# [Task statement]
Copy out every one of the records below line by line, keeping each character and coordinate unchanged.

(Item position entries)

* BEGIN *

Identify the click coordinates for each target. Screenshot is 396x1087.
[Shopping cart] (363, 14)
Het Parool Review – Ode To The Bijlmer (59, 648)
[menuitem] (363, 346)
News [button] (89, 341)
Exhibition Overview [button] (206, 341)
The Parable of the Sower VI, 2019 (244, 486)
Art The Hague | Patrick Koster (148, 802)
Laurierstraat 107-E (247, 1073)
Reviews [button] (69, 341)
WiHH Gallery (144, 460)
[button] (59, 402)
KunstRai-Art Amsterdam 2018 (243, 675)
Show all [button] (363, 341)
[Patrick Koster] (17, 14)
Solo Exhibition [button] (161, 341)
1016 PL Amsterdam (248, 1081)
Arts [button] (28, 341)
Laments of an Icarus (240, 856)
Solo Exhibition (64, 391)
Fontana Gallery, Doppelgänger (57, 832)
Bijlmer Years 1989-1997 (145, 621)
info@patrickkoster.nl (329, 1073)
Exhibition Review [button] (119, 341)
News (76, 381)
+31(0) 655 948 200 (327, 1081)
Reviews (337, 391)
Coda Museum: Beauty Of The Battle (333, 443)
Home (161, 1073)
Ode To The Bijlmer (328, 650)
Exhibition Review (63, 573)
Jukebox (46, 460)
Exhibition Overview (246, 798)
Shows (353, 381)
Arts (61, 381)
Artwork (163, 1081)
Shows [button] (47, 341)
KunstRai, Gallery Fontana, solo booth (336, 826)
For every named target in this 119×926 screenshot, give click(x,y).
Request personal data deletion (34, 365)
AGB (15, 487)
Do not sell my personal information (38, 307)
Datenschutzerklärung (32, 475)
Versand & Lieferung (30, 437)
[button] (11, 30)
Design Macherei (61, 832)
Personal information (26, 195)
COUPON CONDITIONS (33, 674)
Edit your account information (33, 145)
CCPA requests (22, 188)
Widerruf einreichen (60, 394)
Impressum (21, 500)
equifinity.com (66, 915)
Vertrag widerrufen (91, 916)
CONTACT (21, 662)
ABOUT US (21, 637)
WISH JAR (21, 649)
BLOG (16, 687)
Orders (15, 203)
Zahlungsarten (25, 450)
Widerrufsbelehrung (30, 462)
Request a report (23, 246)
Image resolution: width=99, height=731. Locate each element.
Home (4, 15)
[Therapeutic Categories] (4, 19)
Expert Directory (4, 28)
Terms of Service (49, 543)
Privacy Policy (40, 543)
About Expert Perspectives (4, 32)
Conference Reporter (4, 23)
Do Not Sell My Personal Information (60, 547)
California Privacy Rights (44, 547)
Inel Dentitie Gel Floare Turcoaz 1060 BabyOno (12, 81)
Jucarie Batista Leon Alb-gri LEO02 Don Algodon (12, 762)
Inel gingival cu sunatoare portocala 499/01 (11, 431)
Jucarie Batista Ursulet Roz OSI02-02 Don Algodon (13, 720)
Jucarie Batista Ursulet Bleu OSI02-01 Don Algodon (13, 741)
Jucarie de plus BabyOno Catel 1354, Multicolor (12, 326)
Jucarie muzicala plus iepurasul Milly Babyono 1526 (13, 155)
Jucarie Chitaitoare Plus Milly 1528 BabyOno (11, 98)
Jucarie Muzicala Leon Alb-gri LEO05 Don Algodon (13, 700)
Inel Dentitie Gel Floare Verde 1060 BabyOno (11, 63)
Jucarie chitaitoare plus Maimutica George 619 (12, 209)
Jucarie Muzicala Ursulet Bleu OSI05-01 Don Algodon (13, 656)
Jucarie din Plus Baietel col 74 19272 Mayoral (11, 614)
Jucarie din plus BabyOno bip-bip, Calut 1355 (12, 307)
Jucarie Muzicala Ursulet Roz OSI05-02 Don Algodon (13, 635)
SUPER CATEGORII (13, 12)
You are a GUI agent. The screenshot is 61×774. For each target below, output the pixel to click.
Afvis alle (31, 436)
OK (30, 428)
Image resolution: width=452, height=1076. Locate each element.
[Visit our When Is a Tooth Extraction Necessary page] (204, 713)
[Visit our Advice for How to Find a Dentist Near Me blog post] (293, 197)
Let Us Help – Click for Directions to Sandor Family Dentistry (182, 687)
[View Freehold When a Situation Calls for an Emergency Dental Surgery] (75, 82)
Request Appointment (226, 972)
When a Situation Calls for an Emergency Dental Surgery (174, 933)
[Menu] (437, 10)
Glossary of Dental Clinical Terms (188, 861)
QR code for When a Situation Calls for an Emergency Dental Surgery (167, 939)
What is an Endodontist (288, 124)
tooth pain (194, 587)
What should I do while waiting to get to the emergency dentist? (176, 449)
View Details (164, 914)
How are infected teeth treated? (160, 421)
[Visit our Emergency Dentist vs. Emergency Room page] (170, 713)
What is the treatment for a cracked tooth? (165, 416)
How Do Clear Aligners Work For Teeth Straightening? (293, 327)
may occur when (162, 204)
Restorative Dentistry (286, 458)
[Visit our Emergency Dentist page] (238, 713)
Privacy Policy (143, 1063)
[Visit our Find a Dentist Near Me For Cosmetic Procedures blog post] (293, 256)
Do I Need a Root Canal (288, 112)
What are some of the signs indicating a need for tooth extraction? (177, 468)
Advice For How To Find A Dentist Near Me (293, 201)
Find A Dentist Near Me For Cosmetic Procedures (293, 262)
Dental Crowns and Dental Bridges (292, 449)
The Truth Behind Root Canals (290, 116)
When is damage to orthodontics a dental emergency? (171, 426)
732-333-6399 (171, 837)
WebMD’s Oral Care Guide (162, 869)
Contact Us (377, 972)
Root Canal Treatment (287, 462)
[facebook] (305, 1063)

* END *

# [Task answer]
Identify the click coordinates for each target. Screenshot is 396x1087.
[Shopping cart] (363, 14)
Het Parool Review – Ode To The Bijlmer (59, 648)
[menuitem] (363, 346)
News [button] (89, 341)
Exhibition Overview [button] (206, 341)
The Parable of the Sower VI, 2019 (244, 486)
Art The Hague | Patrick Koster (148, 802)
Laurierstraat 107-E (247, 1073)
Reviews [button] (69, 341)
WiHH Gallery (144, 460)
[button] (59, 402)
KunstRai-Art Amsterdam 2018 (243, 675)
Show all [button] (363, 341)
[Patrick Koster] (17, 14)
Solo Exhibition [button] (161, 341)
1016 PL Amsterdam (248, 1081)
Arts [button] (28, 341)
Laments of an Icarus (240, 856)
Solo Exhibition (64, 391)
Fontana Gallery, Doppelgänger (57, 832)
Bijlmer Years 1989-1997 (145, 621)
info@patrickkoster.nl (329, 1073)
Exhibition Review [button] (119, 341)
News (76, 381)
+31(0) 655 948 200 (327, 1081)
Reviews (337, 391)
Coda Museum: Beauty Of The Battle (333, 443)
Home (161, 1073)
Ode To The Bijlmer (328, 650)
Exhibition Review (63, 573)
Jukebox (46, 460)
Exhibition Overview (246, 798)
Shows (353, 381)
Arts (61, 381)
Artwork (163, 1081)
Shows [button] (47, 341)
KunstRai, Gallery Fontana, solo booth (336, 826)
For every named target in this 119×926 screenshot, give click(x,y).
Request personal data deletion (34, 365)
AGB (15, 487)
Do not sell my personal information (38, 307)
Datenschutzerklärung (32, 475)
Versand & Lieferung (30, 437)
[button] (11, 30)
Design Macherei (61, 832)
Personal information (26, 195)
COUPON CONDITIONS (33, 674)
Edit your account information (33, 145)
CCPA requests (22, 188)
Widerruf einreichen (60, 394)
Impressum (21, 500)
equifinity.com (66, 915)
Vertrag widerrufen (91, 916)
CONTACT (21, 662)
ABOUT US (21, 637)
WISH JAR (21, 649)
BLOG (16, 687)
Orders (15, 203)
Zahlungsarten (25, 450)
Widerrufsbelehrung (30, 462)
Request a report (23, 246)
Image resolution: width=99, height=731. Locate each element.
Home (4, 15)
[Therapeutic Categories] (4, 19)
Expert Directory (4, 28)
Terms of Service (49, 543)
Privacy Policy (40, 543)
About Expert Perspectives (4, 32)
Conference Reporter (4, 23)
Do Not Sell My Personal Information (60, 547)
California Privacy Rights (44, 547)
Inel Dentitie Gel Floare Turcoaz 1060 BabyOno (12, 81)
Jucarie Batista Leon Alb-gri LEO02 Don Algodon (12, 762)
Inel gingival cu sunatoare portocala 499/01 (11, 431)
Jucarie Batista Ursulet Roz OSI02-02 Don Algodon (13, 720)
Jucarie Batista Ursulet Bleu OSI02-01 Don Algodon (13, 741)
Jucarie de plus BabyOno Catel 1354, Multicolor (12, 326)
Jucarie muzicala plus iepurasul Milly Babyono 1526 (13, 155)
Jucarie Chitaitoare Plus Milly 1528 BabyOno (11, 98)
Jucarie Muzicala Leon Alb-gri LEO05 Don Algodon (13, 700)
Inel Dentitie Gel Floare Verde 1060 BabyOno (11, 63)
Jucarie chitaitoare plus Maimutica George 619 (12, 209)
Jucarie Muzicala Ursulet Bleu OSI05-01 Don Algodon (13, 656)
Jucarie din Plus Baietel col 74 19272 Mayoral (11, 614)
Jucarie din plus BabyOno bip-bip, Calut 1355 (12, 307)
Jucarie Muzicala Ursulet Roz OSI05-02 Don Algodon (13, 635)
SUPER CATEGORII (13, 12)
You are a GUI agent. The screenshot is 61×774. For each target below, output the pixel to click.
Afvis alle (31, 436)
OK (30, 428)
Image resolution: width=452, height=1076. Locate each element.
[Visit our When Is a Tooth Extraction Necessary page] (204, 713)
[Visit our Advice for How to Find a Dentist Near Me blog post] (293, 197)
Let Us Help – Click for Directions to Sandor Family Dentistry (182, 687)
[View Freehold When a Situation Calls for an Emergency Dental Surgery] (75, 82)
Request Appointment (226, 972)
When a Situation Calls for an Emergency Dental Surgery (174, 933)
[Menu] (437, 10)
Glossary of Dental Clinical Terms (188, 861)
QR code for When a Situation Calls for an Emergency Dental Surgery (167, 939)
What is an Endodontist (288, 124)
tooth pain (194, 587)
What should I do while waiting to get to the emergency dentist? (176, 449)
View Details (164, 914)
How are infected teeth treated? (160, 421)
[Visit our Emergency Dentist vs. Emergency Room page] (170, 713)
What is the treatment for a cracked tooth? (165, 416)
How Do Clear Aligners Work For Teeth Straightening? (293, 327)
may occur when (162, 204)
Restorative Dentistry (286, 458)
[Visit our Emergency Dentist page] (238, 713)
Privacy Policy (143, 1063)
[Visit our Find a Dentist Near Me For Cosmetic Procedures blog post] (293, 256)
Do I Need a Root Canal (288, 112)
What are some of the signs indicating a need for tooth extraction? (177, 468)
Advice For How To Find A Dentist Near Me (293, 201)
Find A Dentist Near Me For Cosmetic Procedures (293, 262)
Dental Crowns and Dental Bridges (292, 449)
The Truth Behind Root Canals (290, 116)
When is damage to orthodontics a dental emergency? (171, 426)
732-333-6399 (171, 837)
WebMD’s Oral Care Guide (162, 869)
Contact Us (377, 972)
Root Canal Treatment (287, 462)
[facebook] (305, 1063)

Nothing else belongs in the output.